▶ **TASK GOAL**
Look through the material below and say how many of its lines carry the string "computer". Only the number should be given.

┄┄┄┄┄┄┄┄┄┄

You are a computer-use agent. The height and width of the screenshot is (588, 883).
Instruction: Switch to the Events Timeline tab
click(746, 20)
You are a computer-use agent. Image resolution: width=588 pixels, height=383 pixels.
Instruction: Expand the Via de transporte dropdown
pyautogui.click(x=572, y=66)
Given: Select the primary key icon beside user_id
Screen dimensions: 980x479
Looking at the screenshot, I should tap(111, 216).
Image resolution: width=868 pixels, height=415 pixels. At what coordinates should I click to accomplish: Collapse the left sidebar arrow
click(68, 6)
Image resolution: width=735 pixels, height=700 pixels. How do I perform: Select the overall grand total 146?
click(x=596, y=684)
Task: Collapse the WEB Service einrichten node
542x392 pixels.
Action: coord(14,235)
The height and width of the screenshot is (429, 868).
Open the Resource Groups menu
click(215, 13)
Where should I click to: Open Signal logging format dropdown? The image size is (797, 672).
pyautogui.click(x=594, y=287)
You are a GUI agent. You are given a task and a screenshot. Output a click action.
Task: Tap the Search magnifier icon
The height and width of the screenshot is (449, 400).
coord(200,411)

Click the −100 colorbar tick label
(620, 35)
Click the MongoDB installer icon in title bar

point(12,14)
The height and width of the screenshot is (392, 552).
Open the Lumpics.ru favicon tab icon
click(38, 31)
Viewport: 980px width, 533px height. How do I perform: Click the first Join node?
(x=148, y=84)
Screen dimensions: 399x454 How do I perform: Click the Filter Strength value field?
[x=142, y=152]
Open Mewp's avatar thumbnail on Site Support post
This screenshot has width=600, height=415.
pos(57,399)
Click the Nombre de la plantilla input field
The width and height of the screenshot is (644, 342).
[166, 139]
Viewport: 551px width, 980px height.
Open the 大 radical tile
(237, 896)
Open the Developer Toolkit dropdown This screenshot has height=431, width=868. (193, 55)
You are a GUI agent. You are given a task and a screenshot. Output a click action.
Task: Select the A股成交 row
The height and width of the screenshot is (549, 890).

┄┄┄┄┄┄┄┄┄┄

▶ **RESPONSE TO THE EXERCISE**
2